+++ Provided text

# can you ID this fish



## NIKE (Jan 27, 2003)

can you guys help me confirm the id of these fish i also picked up three of these little dudes. they are roughly 3"-3.5 inches long mean like hell, wild caught not skiddish at all and are very territorial. they had some sraps already? they were labelled as notatus? is that not the same as cariba? thanks again


----------



## LaZy (Jun 17, 2003)

Looks like a Caribe to me heh


----------



## mtx1 (May 21, 2003)

caribe


----------



## InSinUAsian (Jan 3, 2003)

Definately a caribe.


----------



## NIKE (Jan 27, 2003)

thank you sirs


----------



## tecknik (Jul 18, 2003)

Definetely cariba


----------



## jason (Aug 26, 2003)

What they said. Take a look at the black mark behind the gils... that's a sure fire sign of a caribe. Is it yours?

ps. I'm new, be nice to me


----------



## kouma (Sep 1, 2003)

Yep it is, welcome to P-Fury!!


----------



## Judazzz (Jan 13, 2003)

Wow, nice purchase NIKE








I wish I could find some cariba over here... :sad:

Looks like your expanding the family a little, eh...


----------



## NIKE (Jan 27, 2003)

Judazzz said:


> Wow, nice purchase NIKE
> 
> 
> 
> ...


 jason yes they are mine







and welcome to piranha-fury









judazzz you have to get some of these guys they are so cool and not even skiddish you can take pics like crazy and they won't even move. and yes the p family is slowly starting to grow









thanks again guys


----------



## Death in #'s (Apr 29, 2003)

congrats nike
the tail fins are a bit chewed up but u can see the black on it still
sweet pick up


----------



## NIKE (Jan 27, 2003)

Death in # said:


> congrats nike
> the tail fins are a bit chewed up but u can see the black on it still
> sweet pick up


 yep all the tails have been tasted on these guys







but they sure can still move :laugh: thanks death in #s


----------

++++++

- [Tasks]:
**1)** In the fish ID thread, what name were NIKE's fish labeled with?
**2)** Retype the fish ID thread from "What they said." to "welcome to P-Fury!!" without changing a character.

+++ Supplied entries

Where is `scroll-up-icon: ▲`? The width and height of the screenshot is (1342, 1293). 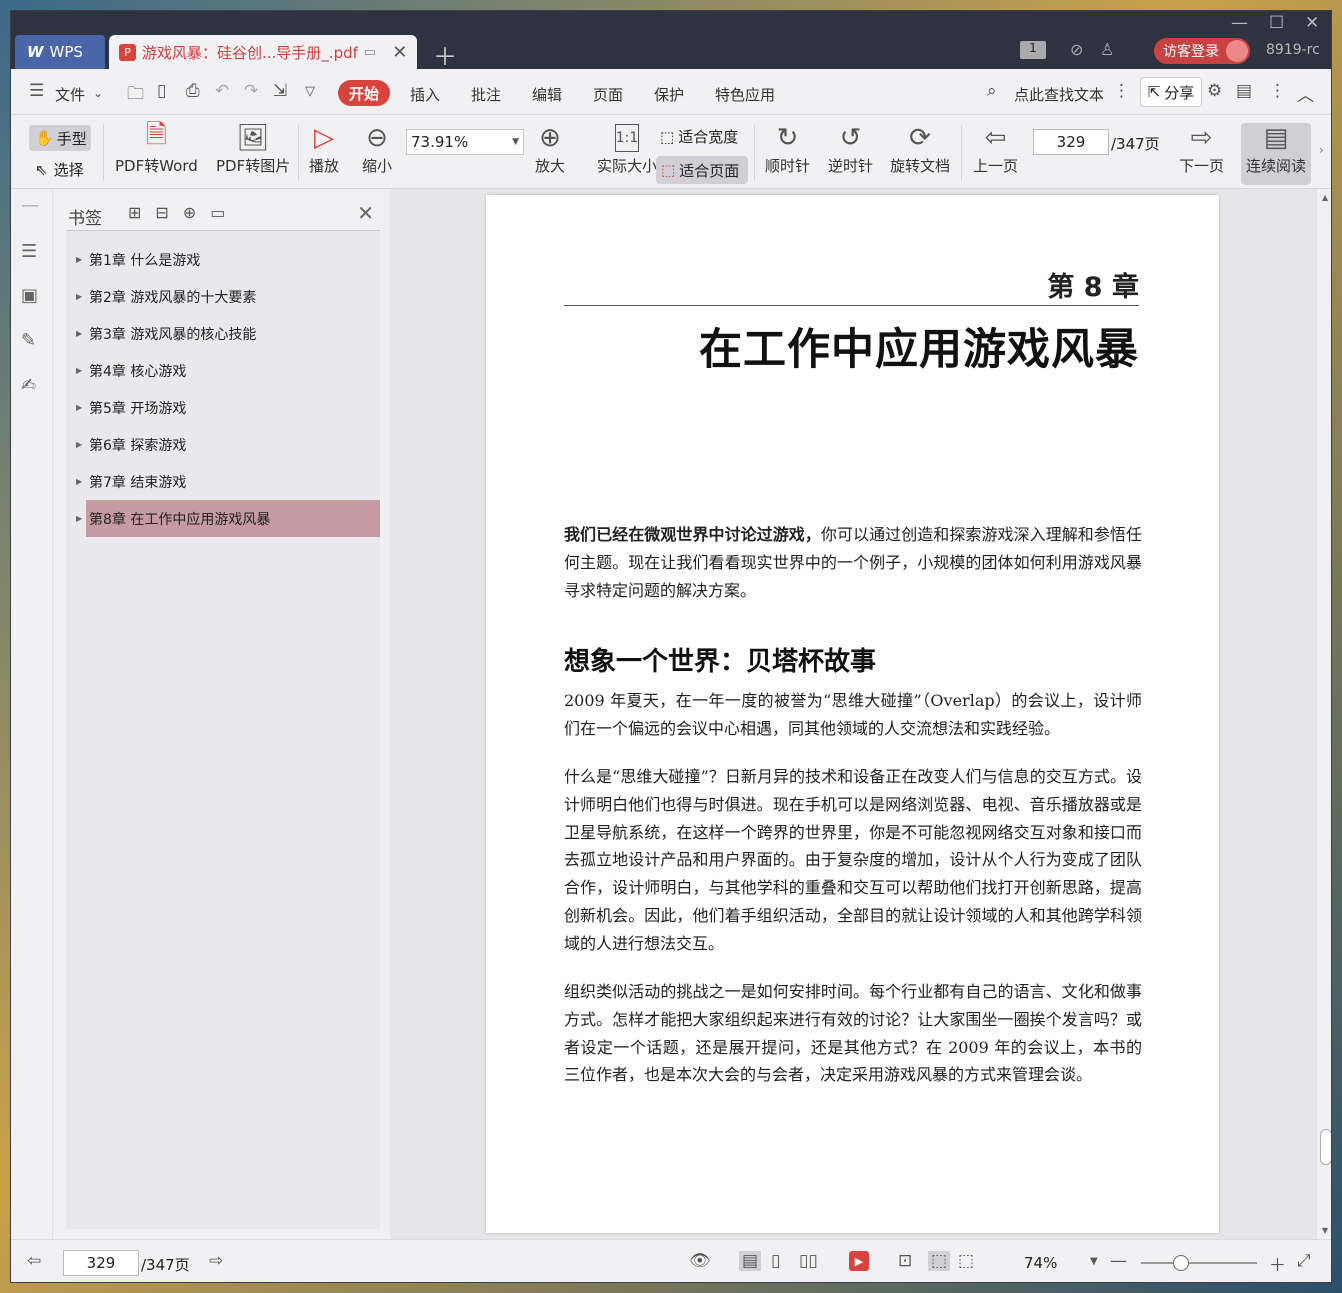 scroll-up-icon: ▲ is located at coordinates (1325, 198).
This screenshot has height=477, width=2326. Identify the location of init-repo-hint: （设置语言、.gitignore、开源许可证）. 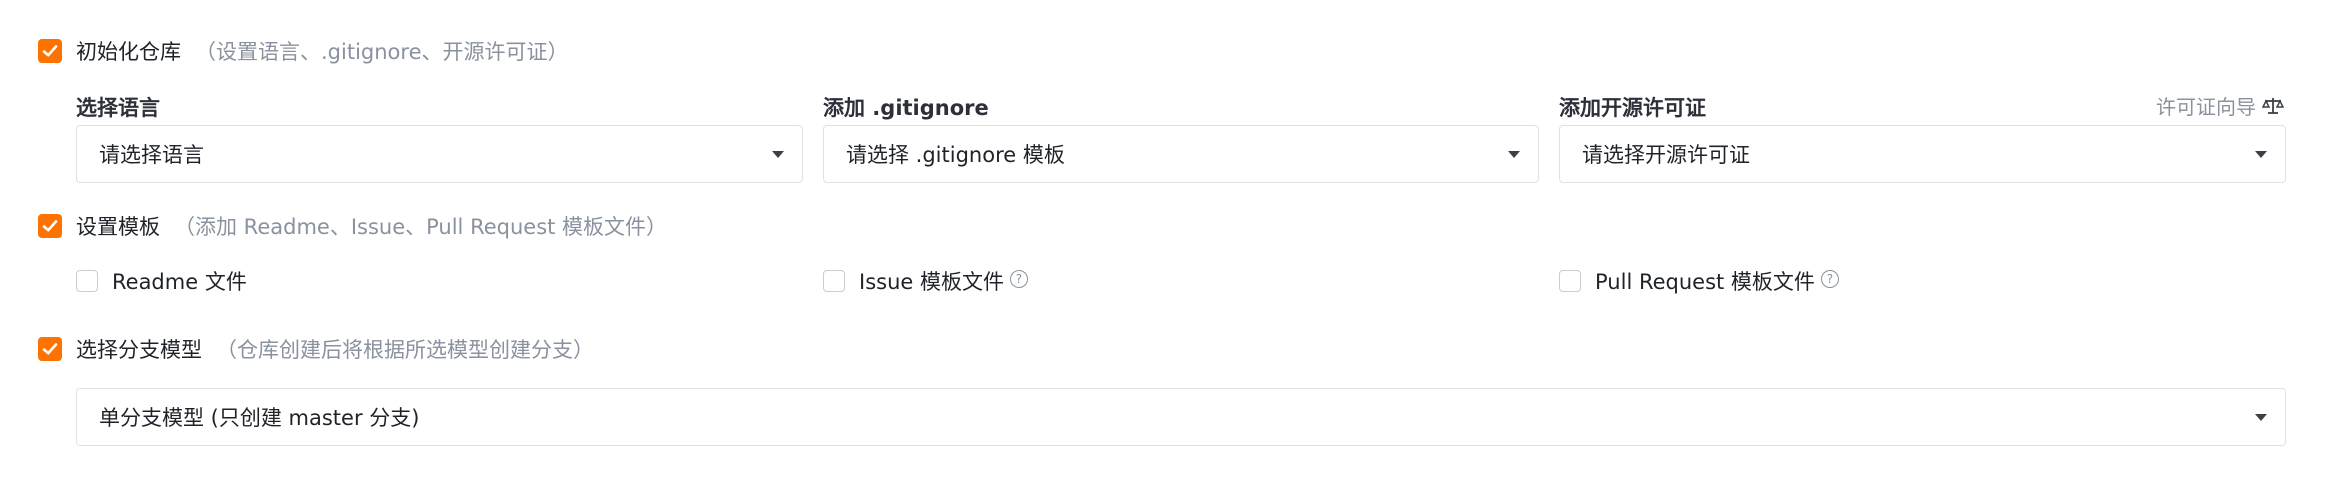
(382, 52).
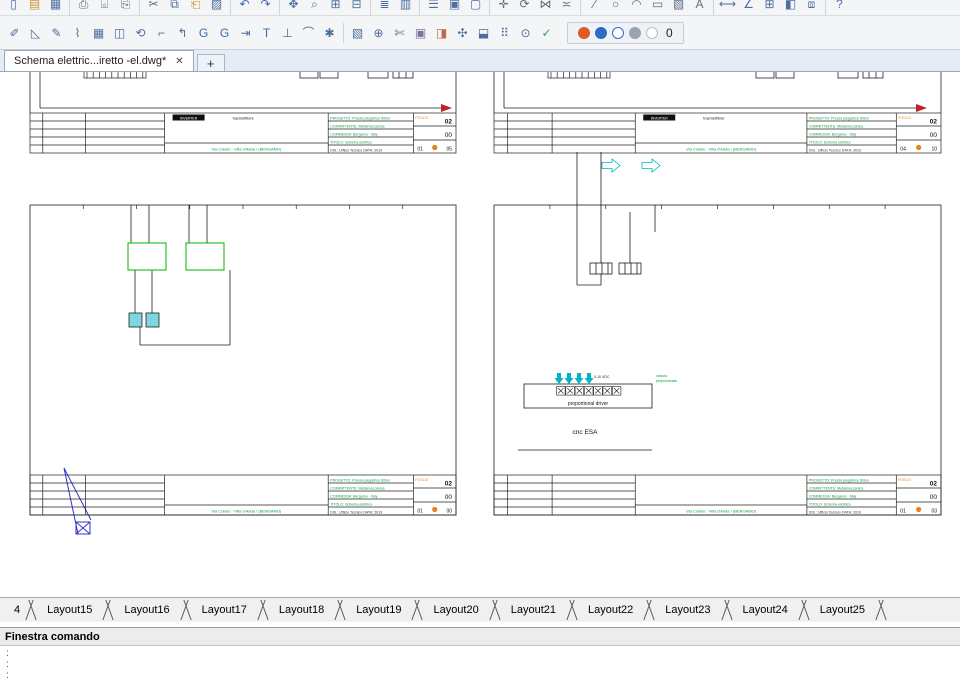  Describe the element at coordinates (434, 8) in the screenshot. I see `properties-icon: ☰` at that location.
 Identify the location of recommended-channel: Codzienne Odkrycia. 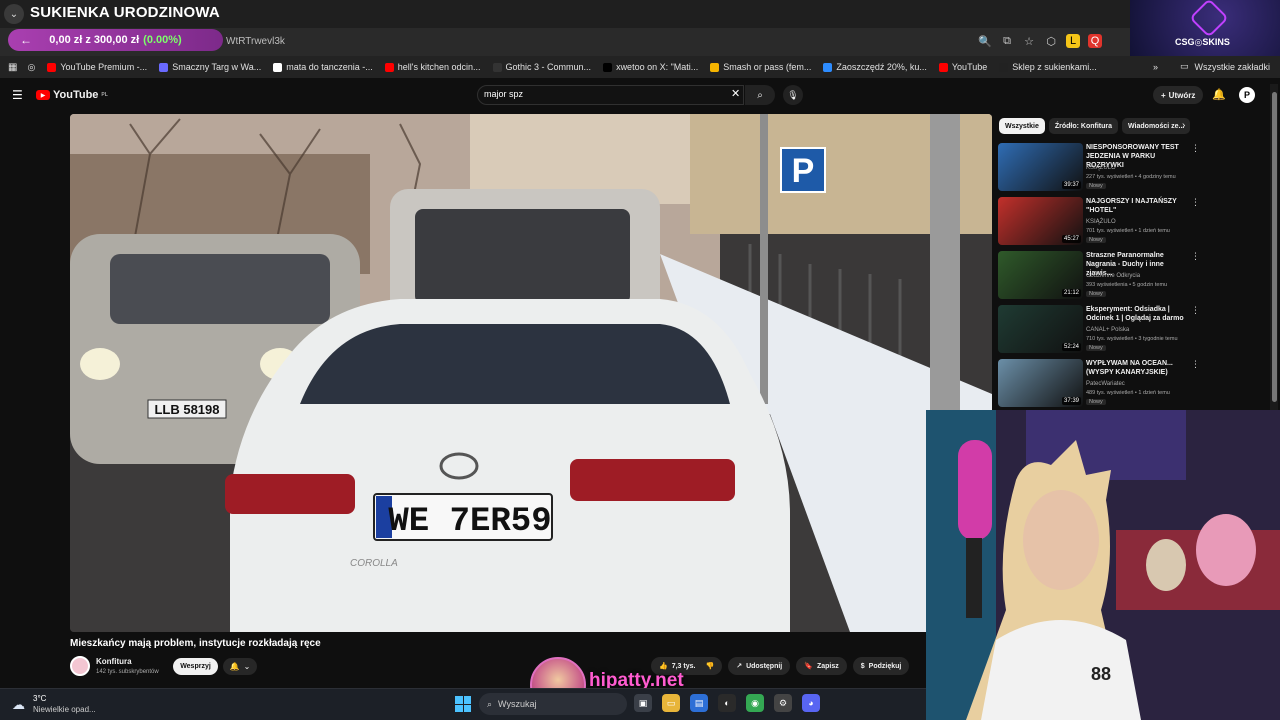
(1113, 276).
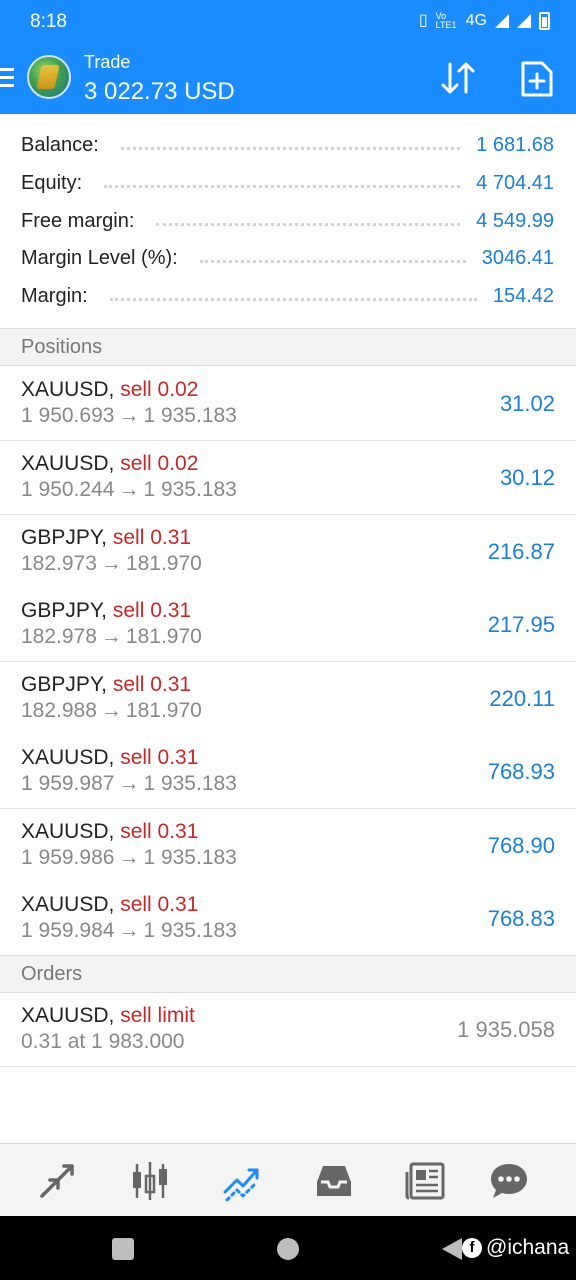  Describe the element at coordinates (288, 1249) in the screenshot. I see `home-button` at that location.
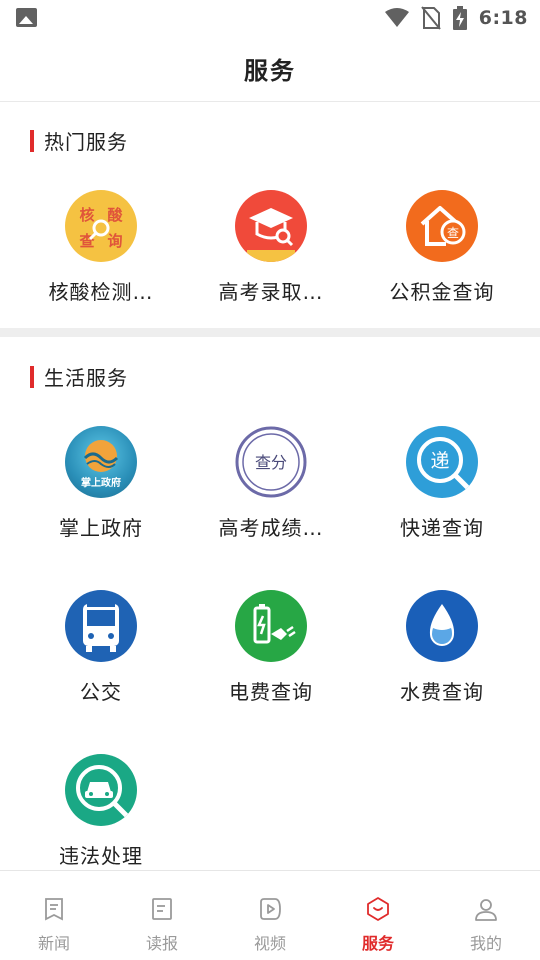  What do you see at coordinates (101, 528) in the screenshot?
I see `service-label: 掌上政府` at bounding box center [101, 528].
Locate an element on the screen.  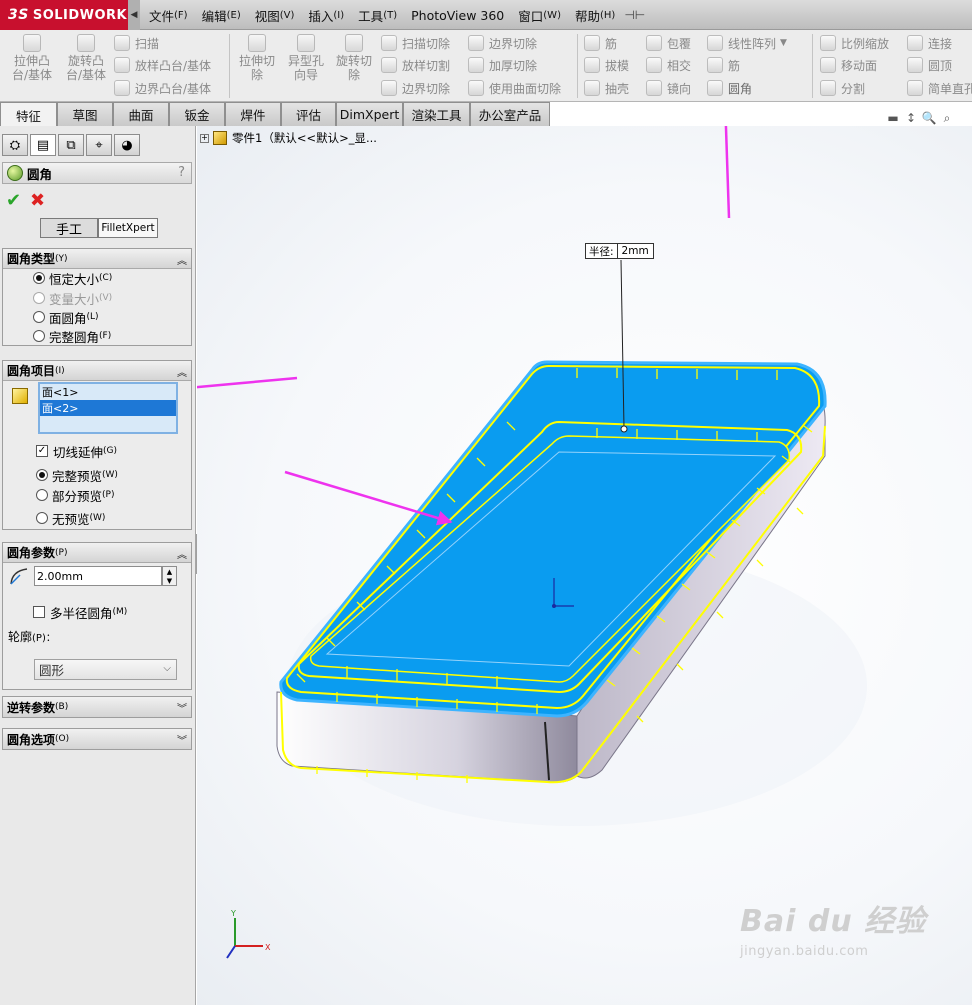
radius-spinner: ▲ ▼ is located at coordinates (170, 576).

++++++

- [Expected results]:
**1)** Notatus.

**2)**
What they said. Take a look at the black mark behind the gils... that's a sure fire sign of a caribe. Is it yours?

ps. I'm new, be nice to me


----------



## kouma (Sep 1, 2003)

Yep it is, welcome to P-Fury!!